QUAR-VLA: Vision-Language-Action Model for Quadruped Robots
Pengxiang Ding, Han Zhao, Wenjie Zhang, Wenxuan Song, Min Zhang, Siteng Huang, Ningxi Yang, Donglin Wang
TL;DR
This work introduces QUAR-VLA, a Vision-Language-Action framework for quadruped robots that integrates visual perception and language instructions to produce executable actions, addressing the limitations of perception-only or language-only approaches. It contributes QUARD, a large-scale quadruped dataset with vision, language, and robot commands, and QUART, a decoder-only transformer that maps first-person imagery and textual instructions to discrete action tokens which are detokenized into real commands; a sim-to-real co-training pipeline bridges the sim2real gap. Extensive experiments show QUART achieves superior multi-task performance and strong generalization to unseen objects and instructions, with robust sim2real transfer when simulated data is used. Overall, the work demonstrates emergent capabilities in quadruped control, such as complex locomotion and whole-body manipulation guided by language, advancing autonomous and versatile legged robots.
Abstract
The important manifestation of robot intelligence is the ability to naturally interact and autonomously make decisions. Traditional approaches to robot control often compartmentalize perception, planning, and decision-making, simplifying system design but limiting the synergy between different information streams. This compartmentalization poses challenges in achieving seamless autonomous reasoning, decision-making, and action execution. To address these limitations, a novel paradigm, named Vision-Language-Action tasks for QUAdruped Robots (QUAR-VLA), has been introduced in this paper. This approach tightly integrates visual information and instructions to generate executable actions, effectively merging perception, planning, and decision-making.
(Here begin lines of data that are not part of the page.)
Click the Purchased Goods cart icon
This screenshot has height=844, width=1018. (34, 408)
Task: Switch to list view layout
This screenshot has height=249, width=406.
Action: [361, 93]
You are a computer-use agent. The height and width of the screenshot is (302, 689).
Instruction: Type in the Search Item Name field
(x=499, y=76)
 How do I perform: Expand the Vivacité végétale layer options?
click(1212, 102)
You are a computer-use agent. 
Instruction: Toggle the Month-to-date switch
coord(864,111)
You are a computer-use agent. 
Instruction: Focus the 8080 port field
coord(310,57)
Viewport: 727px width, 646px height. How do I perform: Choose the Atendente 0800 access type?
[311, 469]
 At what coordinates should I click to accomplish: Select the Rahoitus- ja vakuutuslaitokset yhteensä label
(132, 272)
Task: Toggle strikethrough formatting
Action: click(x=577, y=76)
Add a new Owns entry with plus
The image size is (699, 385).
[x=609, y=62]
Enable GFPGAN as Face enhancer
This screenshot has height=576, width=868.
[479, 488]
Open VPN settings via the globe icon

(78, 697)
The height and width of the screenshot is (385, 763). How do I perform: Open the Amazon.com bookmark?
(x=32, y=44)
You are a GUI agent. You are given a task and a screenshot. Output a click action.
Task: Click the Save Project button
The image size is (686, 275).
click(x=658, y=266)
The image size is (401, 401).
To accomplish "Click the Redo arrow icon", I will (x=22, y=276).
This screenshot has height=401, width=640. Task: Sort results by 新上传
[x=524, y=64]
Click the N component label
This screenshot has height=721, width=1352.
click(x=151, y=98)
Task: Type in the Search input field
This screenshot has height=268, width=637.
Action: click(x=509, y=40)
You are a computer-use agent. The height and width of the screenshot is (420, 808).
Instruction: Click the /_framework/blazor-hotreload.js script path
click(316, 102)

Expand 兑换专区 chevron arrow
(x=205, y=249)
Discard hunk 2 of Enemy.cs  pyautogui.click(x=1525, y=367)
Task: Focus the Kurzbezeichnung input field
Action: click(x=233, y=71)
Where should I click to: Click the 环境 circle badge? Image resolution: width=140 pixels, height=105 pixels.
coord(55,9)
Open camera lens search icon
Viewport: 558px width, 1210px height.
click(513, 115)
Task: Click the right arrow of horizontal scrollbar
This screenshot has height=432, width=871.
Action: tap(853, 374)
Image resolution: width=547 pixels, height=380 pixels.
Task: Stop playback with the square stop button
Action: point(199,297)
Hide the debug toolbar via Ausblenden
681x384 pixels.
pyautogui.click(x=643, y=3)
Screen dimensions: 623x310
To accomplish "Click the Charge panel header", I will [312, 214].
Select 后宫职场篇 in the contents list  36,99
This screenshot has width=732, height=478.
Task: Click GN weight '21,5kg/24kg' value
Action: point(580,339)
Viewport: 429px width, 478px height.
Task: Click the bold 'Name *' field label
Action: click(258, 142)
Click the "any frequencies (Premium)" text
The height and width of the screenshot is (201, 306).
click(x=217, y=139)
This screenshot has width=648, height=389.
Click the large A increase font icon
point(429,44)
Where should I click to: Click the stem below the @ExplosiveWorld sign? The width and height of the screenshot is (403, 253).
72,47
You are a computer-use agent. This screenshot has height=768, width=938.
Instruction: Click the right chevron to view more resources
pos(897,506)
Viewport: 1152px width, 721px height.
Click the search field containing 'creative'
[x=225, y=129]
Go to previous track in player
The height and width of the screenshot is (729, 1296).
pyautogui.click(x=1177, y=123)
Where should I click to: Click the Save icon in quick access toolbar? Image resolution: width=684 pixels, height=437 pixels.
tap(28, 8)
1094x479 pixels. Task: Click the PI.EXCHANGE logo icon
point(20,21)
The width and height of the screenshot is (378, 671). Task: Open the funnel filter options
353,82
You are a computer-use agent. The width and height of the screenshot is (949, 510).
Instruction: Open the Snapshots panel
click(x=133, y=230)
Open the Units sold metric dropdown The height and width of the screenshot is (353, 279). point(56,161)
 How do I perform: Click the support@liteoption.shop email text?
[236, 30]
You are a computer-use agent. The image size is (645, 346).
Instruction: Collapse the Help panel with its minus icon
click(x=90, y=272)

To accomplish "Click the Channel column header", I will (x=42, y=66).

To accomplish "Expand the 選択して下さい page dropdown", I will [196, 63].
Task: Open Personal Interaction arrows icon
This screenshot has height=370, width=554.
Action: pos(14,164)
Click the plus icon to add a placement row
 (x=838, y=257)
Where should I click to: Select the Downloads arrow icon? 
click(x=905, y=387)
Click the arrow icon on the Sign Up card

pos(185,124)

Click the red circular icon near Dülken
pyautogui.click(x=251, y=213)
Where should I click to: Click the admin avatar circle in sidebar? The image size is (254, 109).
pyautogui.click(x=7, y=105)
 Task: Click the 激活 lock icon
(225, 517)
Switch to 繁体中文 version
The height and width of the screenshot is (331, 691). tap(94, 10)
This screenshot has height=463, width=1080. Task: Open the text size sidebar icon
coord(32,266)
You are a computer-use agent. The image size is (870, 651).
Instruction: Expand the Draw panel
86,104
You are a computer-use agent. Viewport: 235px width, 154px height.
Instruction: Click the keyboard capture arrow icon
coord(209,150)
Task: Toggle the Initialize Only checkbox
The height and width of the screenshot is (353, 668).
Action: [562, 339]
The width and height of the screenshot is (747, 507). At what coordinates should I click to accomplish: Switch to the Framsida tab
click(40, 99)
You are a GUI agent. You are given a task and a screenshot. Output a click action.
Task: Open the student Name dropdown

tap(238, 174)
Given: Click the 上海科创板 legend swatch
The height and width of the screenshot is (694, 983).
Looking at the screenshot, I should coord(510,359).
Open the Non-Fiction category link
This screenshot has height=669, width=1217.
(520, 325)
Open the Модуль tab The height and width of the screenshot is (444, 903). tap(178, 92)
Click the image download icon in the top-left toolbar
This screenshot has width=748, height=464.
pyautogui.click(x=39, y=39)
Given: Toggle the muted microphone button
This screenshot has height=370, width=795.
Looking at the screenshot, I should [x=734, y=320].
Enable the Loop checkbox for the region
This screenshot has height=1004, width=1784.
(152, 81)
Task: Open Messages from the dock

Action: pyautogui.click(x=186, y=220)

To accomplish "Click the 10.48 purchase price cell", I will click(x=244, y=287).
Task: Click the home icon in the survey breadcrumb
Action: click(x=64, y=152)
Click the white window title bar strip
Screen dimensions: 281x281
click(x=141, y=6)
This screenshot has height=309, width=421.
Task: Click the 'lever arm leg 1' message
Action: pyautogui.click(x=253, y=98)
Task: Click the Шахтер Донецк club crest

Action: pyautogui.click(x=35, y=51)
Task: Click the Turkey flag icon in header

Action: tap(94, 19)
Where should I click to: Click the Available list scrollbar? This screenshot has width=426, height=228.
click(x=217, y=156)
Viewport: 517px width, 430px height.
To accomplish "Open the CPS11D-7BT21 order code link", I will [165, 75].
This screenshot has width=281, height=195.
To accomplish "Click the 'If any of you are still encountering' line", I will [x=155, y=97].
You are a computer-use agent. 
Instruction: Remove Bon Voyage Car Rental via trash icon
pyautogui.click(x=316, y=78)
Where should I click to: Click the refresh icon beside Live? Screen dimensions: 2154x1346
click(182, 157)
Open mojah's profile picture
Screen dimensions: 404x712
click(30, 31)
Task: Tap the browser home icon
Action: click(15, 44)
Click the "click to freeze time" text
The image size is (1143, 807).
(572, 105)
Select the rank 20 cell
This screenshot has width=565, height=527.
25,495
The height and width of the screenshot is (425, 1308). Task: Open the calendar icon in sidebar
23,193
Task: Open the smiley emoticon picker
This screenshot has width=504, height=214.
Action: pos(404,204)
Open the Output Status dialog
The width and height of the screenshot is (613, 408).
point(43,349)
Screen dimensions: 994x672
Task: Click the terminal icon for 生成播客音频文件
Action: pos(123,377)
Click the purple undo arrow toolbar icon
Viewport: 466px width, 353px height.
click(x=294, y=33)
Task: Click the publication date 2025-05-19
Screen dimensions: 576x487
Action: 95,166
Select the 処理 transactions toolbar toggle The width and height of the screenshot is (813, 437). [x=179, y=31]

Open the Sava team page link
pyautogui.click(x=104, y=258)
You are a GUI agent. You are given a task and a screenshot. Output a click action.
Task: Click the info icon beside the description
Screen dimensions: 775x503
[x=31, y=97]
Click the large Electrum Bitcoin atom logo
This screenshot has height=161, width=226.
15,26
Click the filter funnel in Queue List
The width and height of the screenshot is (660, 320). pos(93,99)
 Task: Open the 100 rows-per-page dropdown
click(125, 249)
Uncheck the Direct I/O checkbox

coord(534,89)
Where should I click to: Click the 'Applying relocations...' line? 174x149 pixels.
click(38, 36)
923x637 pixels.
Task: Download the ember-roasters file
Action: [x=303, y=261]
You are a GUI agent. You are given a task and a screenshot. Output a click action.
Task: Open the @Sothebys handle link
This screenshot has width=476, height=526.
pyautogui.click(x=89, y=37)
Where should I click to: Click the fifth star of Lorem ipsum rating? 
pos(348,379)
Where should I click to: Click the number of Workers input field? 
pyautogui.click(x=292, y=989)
The central idea is to elevate the overall intelligence of the robot. Within this framework, a notable challenge lies in aligning fine-grained instructions with visual perception information. This emphasizes the complexity involved in ensuring that the robot accurately interprets and acts upon detailed instructions in harmony with its visual observations. Consequently, we propose QUAdruped Robotic Transformer (QUART), a family of VLA models to integrate visual information and instructions from diverse modalities as input and generates executable actions for real-world robots and present QUAdruped Robot Dataset (QUARD), a large-scale multi-task dataset including navigation, complex terrain locomotion, and whole-body manipulation tasks for training QUART models. Our extensive evaluation (4000 evaluation trials) shows that our approach leads to performant robotic policies and enables QUART to obtain a range of emergent capabilities.